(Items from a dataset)
------------------------------------------------

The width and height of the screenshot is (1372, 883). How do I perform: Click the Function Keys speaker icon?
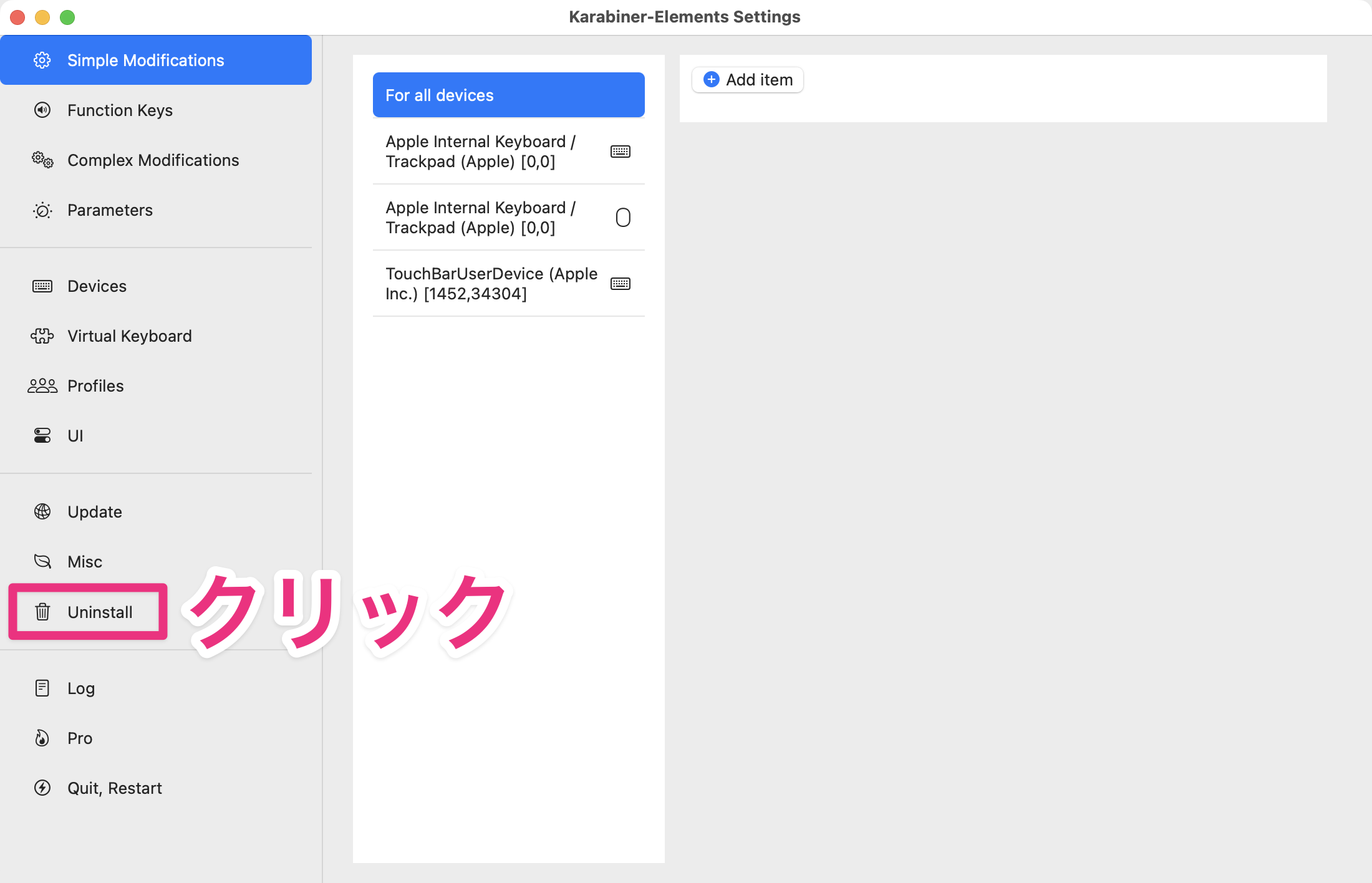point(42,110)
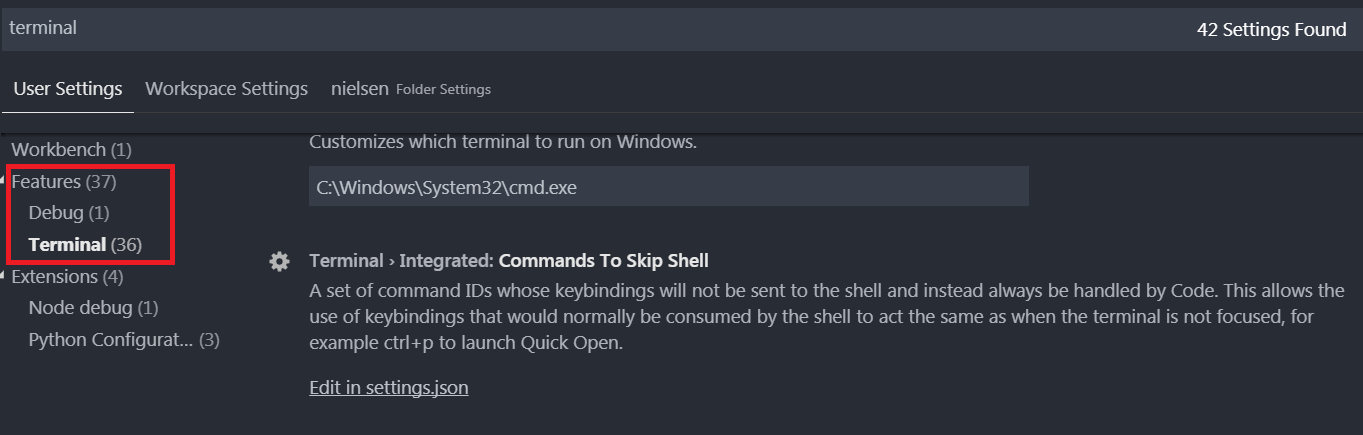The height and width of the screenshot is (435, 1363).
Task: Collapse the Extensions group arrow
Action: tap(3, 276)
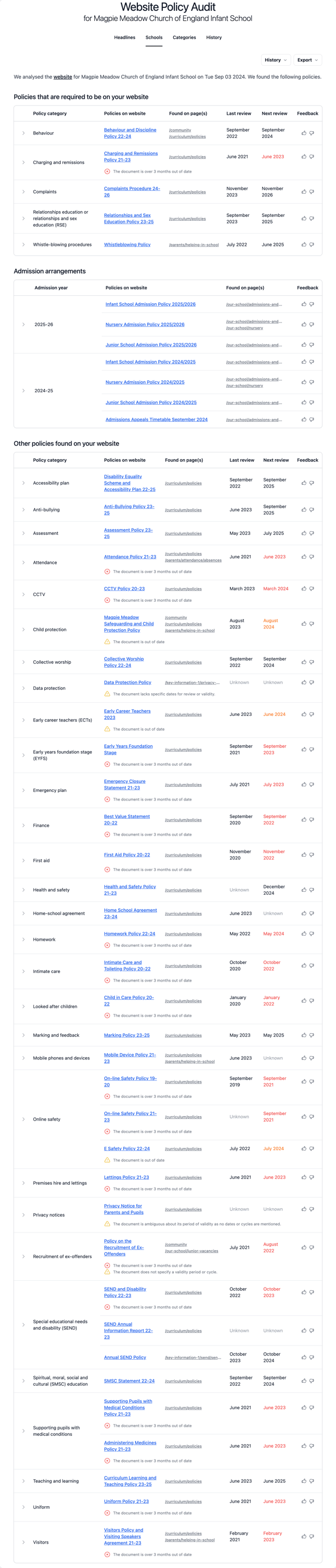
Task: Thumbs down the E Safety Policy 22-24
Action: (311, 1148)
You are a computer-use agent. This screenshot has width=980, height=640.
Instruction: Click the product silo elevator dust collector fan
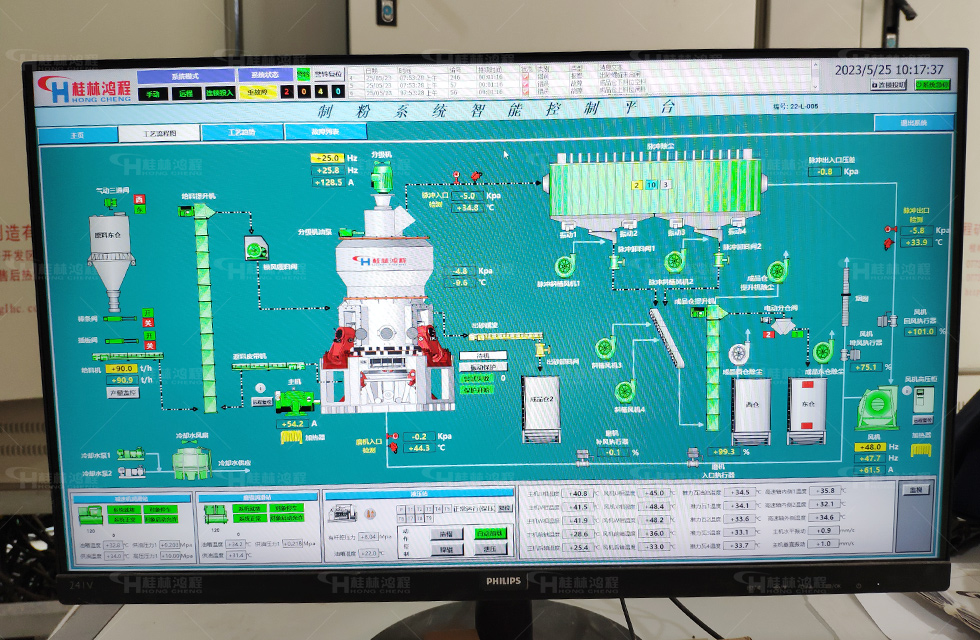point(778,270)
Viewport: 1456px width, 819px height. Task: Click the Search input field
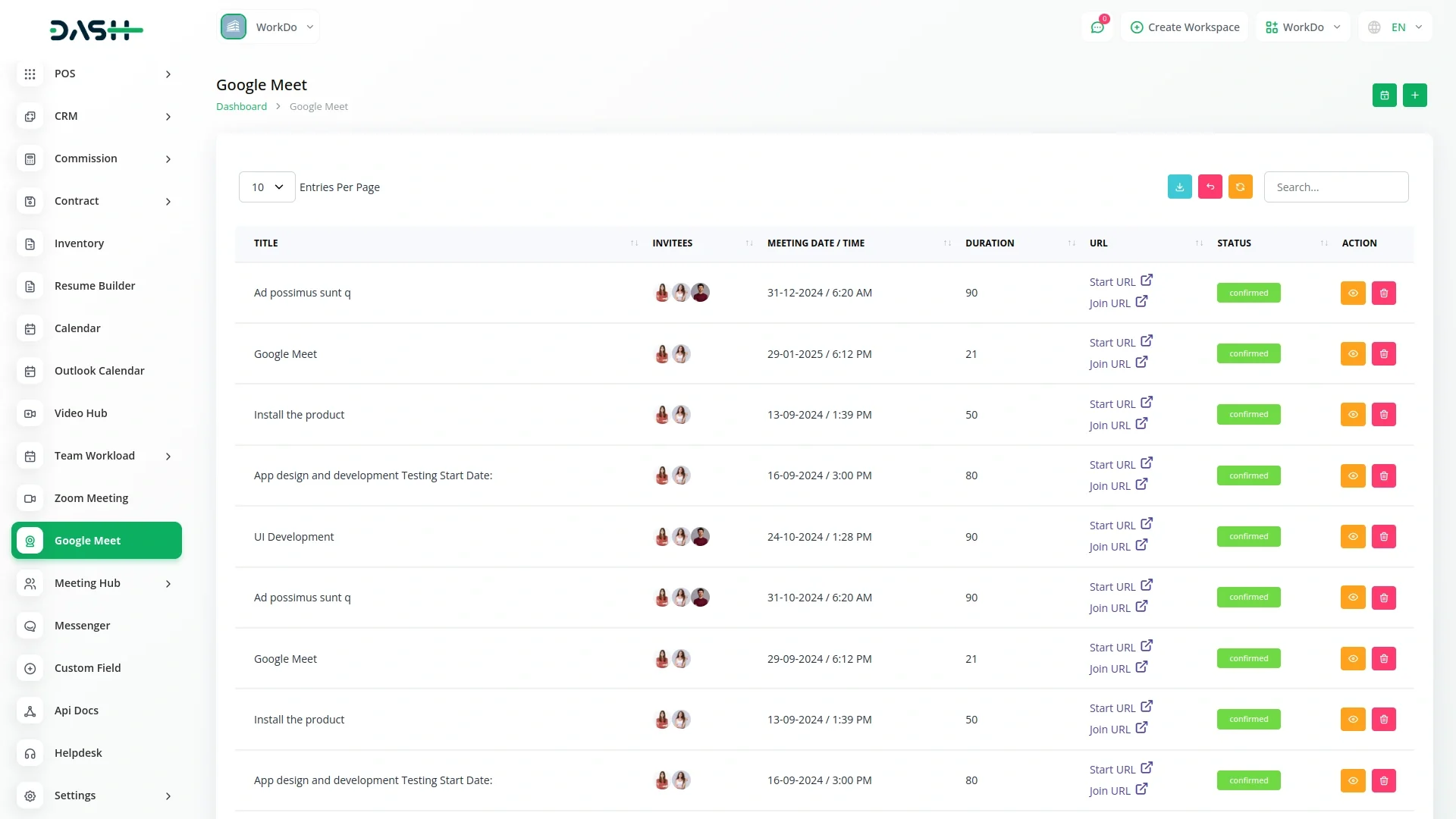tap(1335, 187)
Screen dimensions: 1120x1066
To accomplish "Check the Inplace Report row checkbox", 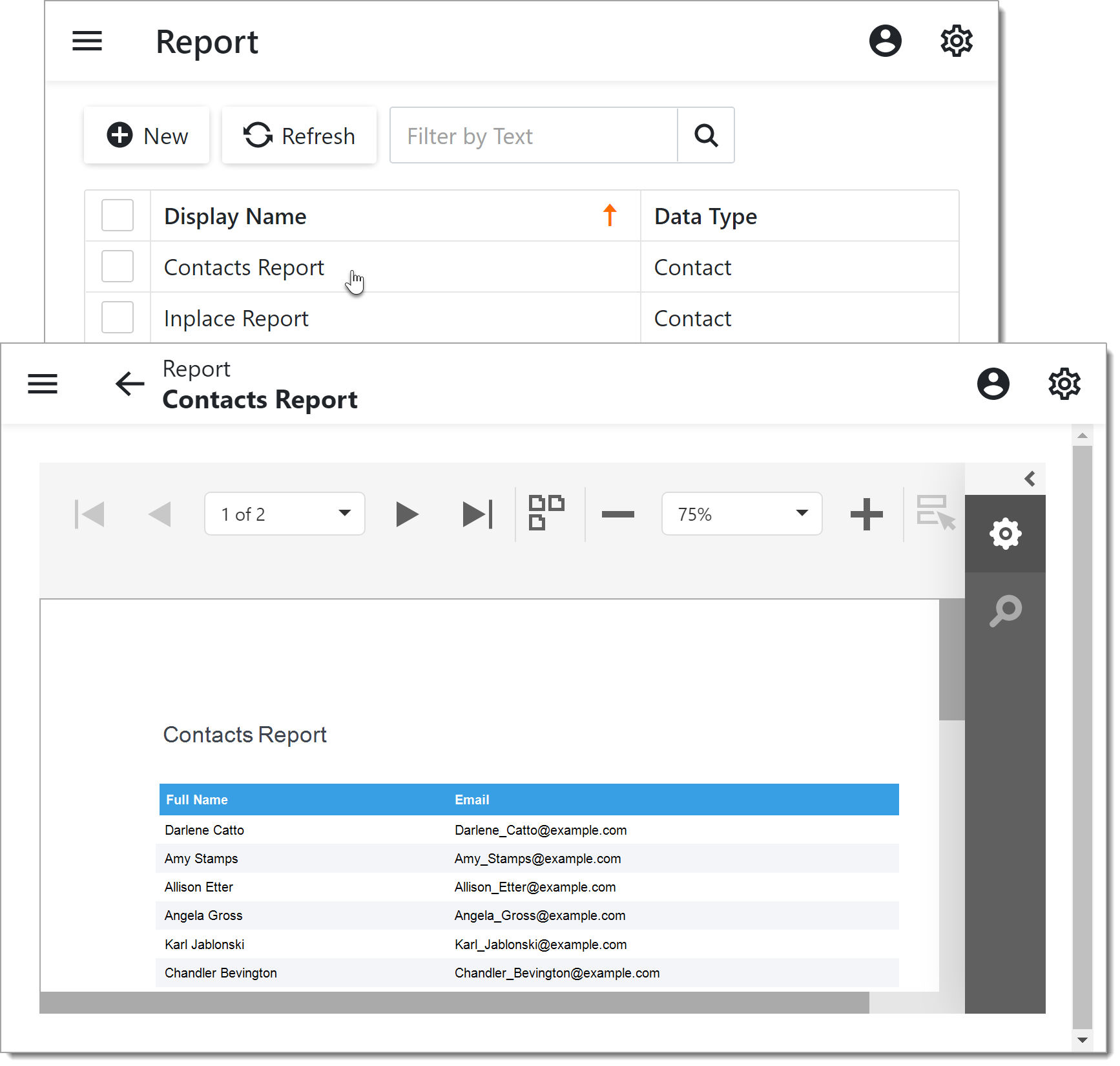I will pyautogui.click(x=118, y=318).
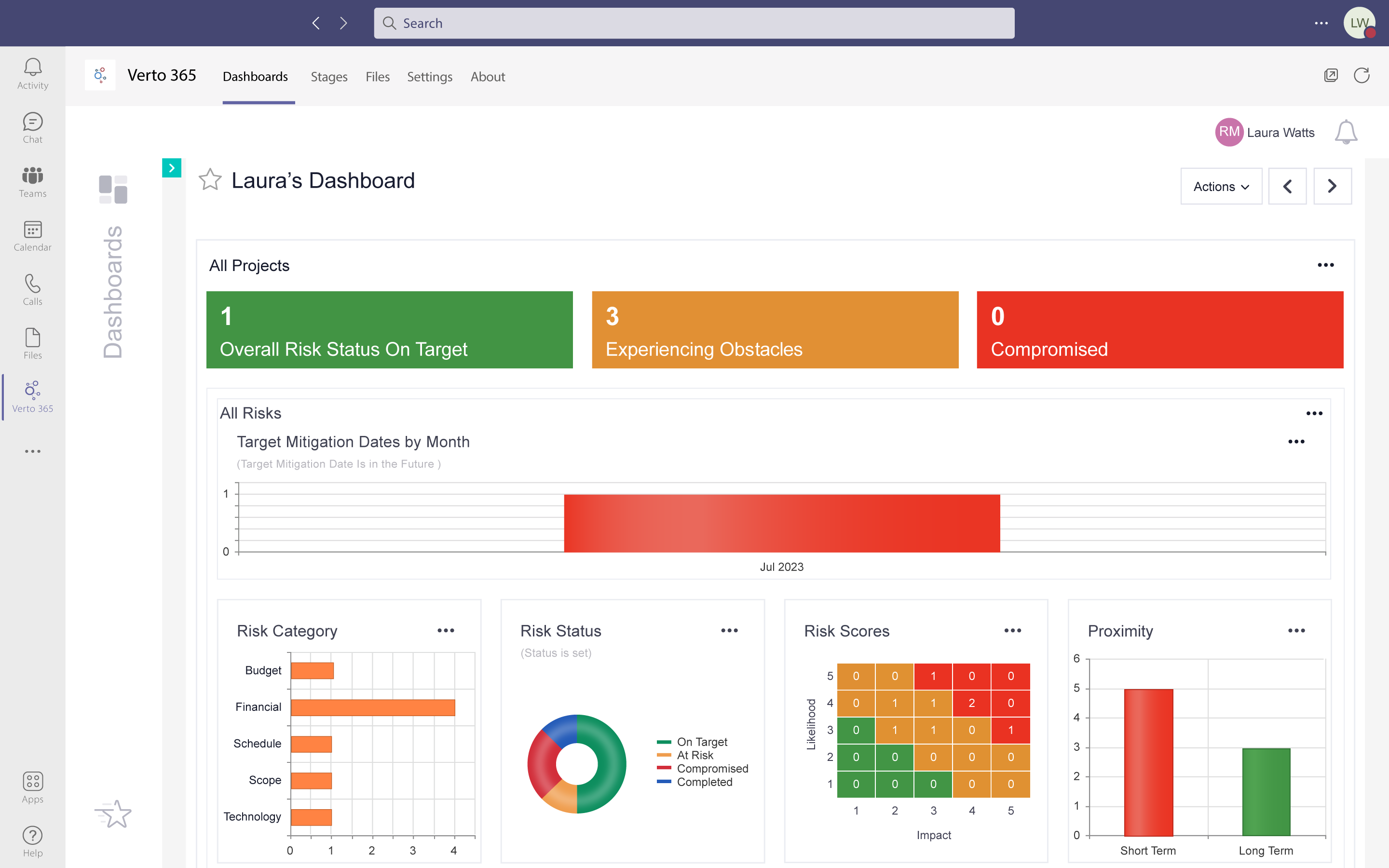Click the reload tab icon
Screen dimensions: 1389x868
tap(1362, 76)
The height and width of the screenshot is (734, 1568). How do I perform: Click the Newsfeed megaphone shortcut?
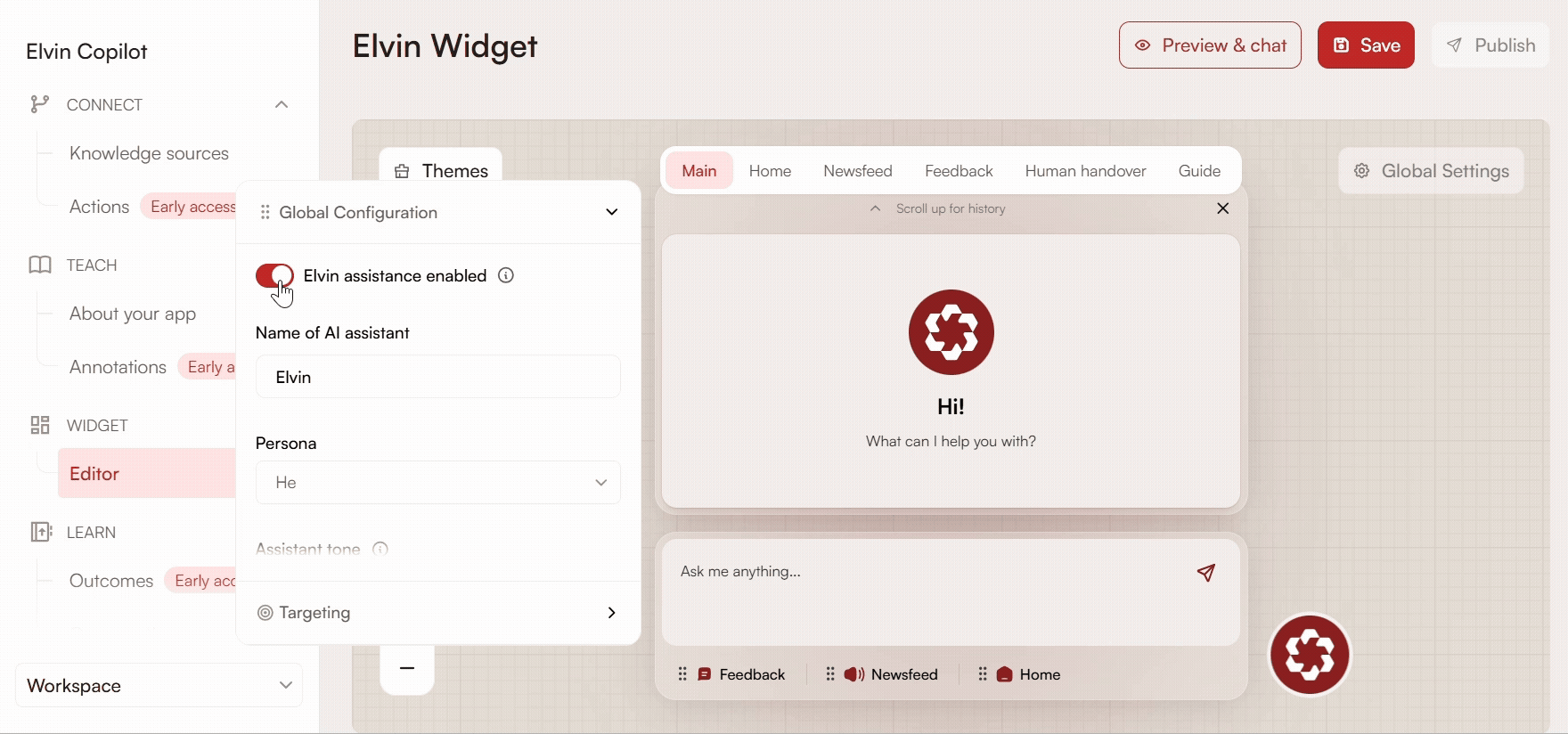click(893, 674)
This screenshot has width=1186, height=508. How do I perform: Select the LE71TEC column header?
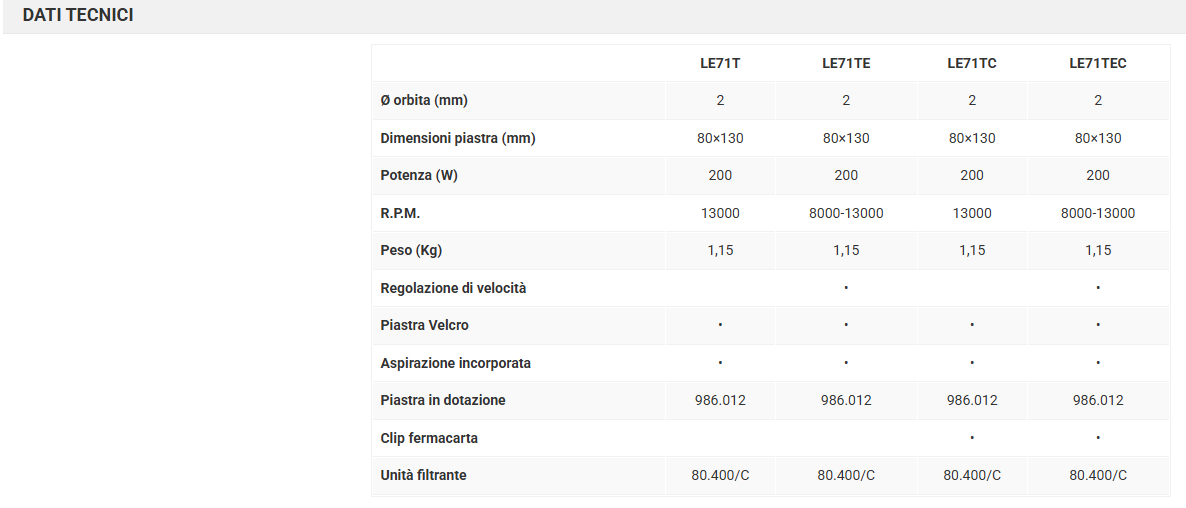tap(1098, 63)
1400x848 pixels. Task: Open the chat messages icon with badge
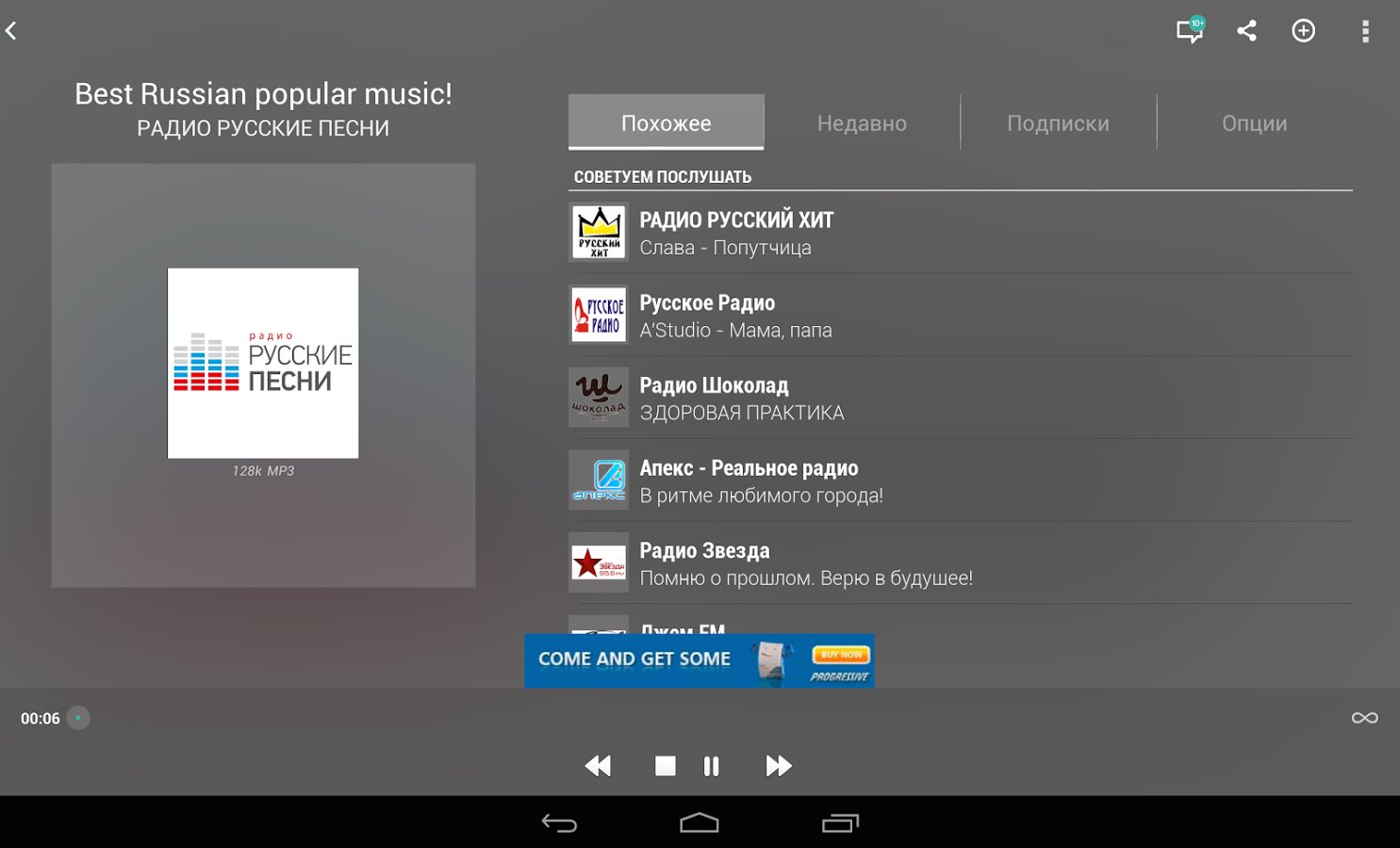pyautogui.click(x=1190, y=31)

------------------------------------------------

Render the lines above, starting with the line that contains "1400x848 pixels. Task: Open" and going on through the last line, as a two-column CSV headed instruction and action, one row per request. Put each value in a single quoted field with line breaks turned into spaces, and leave the pictures out.

* [RESULT OF THE TASK]:
instruction,action
"1400x848 pixels. Task: Open the chat messages icon with badge","pyautogui.click(x=1190, y=31)"